Detection and classification of hepatocytes and hepatoma cells using atomic force microscopy and machine learning
Yi Zeng1,2, Xianping Liu3, Zuobin Wang1,2,4
1International Research Centre for Nano Handling and Manufacturing of China, Changchun University of Science and Technology, Changchun, China.
Microscopy Research and Technique
|July 3, 2023
Summary
This study uses atomic force microscopy and machine learning to identify hepatocellular carcinoma cells by analyzing their unique nanofeatures. The method achieves high accuracy, offering an objective approach for early cancer diagnosis.
Area of Science:
- Biophysics
- Nanotechnology
- Machine Learning in Medicine
Background:
- Hepatocellular carcinoma (HCC) is a high-risk malignancy originating from transformed hepatocytes.
- HCC cells possess unique surface nanofeatures distinct from normal hepatocytes.
- Accurate early diagnosis of HCC is crucial for patient outcomes.
Purpose of the Study:
- To develop a novel method for distinguishing between normal hepatocytes and hepatoma cells.
- To leverage atomic force microscopy (AFM) and machine learning (ML) for objective cell classification.
- To provide an improved diagnostic tool for early detection of hepatocellular carcinoma.
Main Methods:
- Atomic force microscopy (AFM) was employed to capture 3D morphology and mechanical properties (elastic modulus, viscoelasticity) of human hepatocytes and hepatoma cells.
- Extracted nanofeature data were used to train machine learning algorithms.
- Performance was evaluated against other ML models like support vector machine and logistic regression.
Main Results:
- The ML model achieved a classification accuracy of 94.54% and an AUC of 0.99 in distinguishing hepatocytes from hepatoma cells.

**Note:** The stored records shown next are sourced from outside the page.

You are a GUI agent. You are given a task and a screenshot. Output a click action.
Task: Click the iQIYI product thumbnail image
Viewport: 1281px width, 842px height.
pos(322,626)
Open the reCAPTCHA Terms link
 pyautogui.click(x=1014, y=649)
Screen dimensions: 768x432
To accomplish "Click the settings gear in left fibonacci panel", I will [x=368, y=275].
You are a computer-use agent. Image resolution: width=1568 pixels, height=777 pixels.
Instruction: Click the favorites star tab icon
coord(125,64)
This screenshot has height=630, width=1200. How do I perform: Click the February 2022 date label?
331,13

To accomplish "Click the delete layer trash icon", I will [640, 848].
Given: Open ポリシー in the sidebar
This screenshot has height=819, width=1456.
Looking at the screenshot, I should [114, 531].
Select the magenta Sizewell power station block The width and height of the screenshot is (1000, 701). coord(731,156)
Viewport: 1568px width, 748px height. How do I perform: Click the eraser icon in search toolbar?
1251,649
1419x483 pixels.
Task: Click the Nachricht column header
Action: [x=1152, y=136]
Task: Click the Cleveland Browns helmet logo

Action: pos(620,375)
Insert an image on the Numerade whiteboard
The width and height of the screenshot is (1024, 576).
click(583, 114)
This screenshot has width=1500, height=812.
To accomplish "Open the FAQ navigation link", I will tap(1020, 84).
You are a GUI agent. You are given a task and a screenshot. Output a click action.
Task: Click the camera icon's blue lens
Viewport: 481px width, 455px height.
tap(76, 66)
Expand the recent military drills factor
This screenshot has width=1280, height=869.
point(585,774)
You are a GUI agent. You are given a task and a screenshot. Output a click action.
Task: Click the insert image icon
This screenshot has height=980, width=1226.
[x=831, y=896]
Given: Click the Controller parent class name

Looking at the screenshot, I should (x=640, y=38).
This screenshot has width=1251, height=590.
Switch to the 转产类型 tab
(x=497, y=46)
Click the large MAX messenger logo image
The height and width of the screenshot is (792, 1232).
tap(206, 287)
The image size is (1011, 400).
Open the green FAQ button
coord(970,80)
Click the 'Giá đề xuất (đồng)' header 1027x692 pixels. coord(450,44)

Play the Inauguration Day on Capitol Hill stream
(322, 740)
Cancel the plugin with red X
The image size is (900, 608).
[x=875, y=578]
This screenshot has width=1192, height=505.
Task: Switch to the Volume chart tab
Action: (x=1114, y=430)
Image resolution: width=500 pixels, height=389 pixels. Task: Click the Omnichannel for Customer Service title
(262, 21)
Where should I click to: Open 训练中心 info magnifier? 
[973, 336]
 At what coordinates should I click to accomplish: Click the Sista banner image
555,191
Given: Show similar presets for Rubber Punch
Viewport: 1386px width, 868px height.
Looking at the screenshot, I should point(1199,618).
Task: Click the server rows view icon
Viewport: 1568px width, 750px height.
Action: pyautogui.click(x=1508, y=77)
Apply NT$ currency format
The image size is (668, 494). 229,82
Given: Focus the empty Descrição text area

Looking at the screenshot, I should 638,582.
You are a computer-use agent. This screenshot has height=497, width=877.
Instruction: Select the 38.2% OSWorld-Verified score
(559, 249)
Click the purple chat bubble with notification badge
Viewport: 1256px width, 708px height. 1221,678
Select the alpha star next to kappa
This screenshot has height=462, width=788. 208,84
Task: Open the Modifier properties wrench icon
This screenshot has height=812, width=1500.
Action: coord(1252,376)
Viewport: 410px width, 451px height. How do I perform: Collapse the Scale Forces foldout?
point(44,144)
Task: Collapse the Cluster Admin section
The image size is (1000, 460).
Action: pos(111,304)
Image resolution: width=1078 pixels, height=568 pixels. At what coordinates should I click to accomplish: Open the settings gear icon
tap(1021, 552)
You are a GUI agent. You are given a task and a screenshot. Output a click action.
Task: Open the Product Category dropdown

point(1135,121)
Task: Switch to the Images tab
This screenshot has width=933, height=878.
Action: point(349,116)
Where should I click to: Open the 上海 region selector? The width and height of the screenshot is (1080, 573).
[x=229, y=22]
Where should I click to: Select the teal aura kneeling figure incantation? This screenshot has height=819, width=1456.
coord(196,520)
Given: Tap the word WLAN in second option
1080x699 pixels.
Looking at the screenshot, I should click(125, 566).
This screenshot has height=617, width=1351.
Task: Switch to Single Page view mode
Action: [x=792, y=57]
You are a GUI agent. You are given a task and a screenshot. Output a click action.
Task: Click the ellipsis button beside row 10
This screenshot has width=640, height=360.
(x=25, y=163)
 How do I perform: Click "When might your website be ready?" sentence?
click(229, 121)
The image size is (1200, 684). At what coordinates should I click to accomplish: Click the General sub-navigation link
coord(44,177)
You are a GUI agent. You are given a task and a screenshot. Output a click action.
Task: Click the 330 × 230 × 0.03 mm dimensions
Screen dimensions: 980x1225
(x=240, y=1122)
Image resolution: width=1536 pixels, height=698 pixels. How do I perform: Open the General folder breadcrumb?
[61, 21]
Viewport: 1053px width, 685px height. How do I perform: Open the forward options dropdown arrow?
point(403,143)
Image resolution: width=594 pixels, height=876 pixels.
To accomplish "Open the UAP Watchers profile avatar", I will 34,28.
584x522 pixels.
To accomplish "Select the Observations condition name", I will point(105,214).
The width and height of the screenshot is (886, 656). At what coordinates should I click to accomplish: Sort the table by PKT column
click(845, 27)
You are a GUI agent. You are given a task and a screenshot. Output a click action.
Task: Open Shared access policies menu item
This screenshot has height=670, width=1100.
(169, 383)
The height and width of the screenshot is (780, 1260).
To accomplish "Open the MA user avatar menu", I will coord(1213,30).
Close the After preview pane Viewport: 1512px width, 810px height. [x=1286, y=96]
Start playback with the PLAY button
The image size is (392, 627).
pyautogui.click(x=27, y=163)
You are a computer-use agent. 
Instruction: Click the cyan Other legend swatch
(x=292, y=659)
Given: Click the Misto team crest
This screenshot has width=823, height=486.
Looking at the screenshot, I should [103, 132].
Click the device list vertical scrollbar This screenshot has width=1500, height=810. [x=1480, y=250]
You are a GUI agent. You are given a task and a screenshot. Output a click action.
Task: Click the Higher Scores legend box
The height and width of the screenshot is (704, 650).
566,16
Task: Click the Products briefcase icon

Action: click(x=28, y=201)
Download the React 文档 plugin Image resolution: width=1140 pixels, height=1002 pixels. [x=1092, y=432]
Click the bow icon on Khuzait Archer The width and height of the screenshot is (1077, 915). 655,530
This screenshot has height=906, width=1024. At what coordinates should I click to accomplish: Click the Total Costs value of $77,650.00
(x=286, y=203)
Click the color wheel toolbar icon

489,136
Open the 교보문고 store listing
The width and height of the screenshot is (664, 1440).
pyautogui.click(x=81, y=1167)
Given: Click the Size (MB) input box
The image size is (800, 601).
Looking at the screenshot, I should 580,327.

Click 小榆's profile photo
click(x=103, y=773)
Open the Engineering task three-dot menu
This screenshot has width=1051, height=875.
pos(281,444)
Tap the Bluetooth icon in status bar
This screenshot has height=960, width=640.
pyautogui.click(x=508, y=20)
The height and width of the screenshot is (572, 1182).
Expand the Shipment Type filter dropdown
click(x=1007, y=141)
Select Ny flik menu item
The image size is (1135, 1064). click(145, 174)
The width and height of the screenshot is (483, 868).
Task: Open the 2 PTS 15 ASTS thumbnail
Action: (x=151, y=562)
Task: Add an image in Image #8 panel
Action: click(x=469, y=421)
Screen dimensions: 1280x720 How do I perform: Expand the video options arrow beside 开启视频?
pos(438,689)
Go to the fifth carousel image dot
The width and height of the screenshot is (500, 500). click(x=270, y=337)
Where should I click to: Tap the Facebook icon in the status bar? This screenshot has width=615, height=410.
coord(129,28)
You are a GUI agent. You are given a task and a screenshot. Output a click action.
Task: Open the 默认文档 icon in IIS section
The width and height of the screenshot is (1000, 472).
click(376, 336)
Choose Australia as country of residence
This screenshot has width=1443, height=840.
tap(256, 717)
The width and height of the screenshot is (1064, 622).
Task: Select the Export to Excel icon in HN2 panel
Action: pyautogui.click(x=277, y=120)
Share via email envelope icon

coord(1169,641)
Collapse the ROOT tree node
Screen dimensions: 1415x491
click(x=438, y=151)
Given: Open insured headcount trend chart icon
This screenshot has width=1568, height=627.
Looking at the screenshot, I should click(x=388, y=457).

- The combined analysis of cell morphology and mechanics provided a robust classification basis.
- The developed method demonstrated superior classification performance compared to using single nano-parameters.
Conclusions:
- AFM combined with ML offers an objective and accurate method for identifying hepatocellular carcinoma cells based on their nanofeatures.
- This approach overcomes limitations of subjective microscopic analysis and aids in reducing diagnostic errors.
- The findings support the potential of this technique for the early and reliable diagnosis of HCC.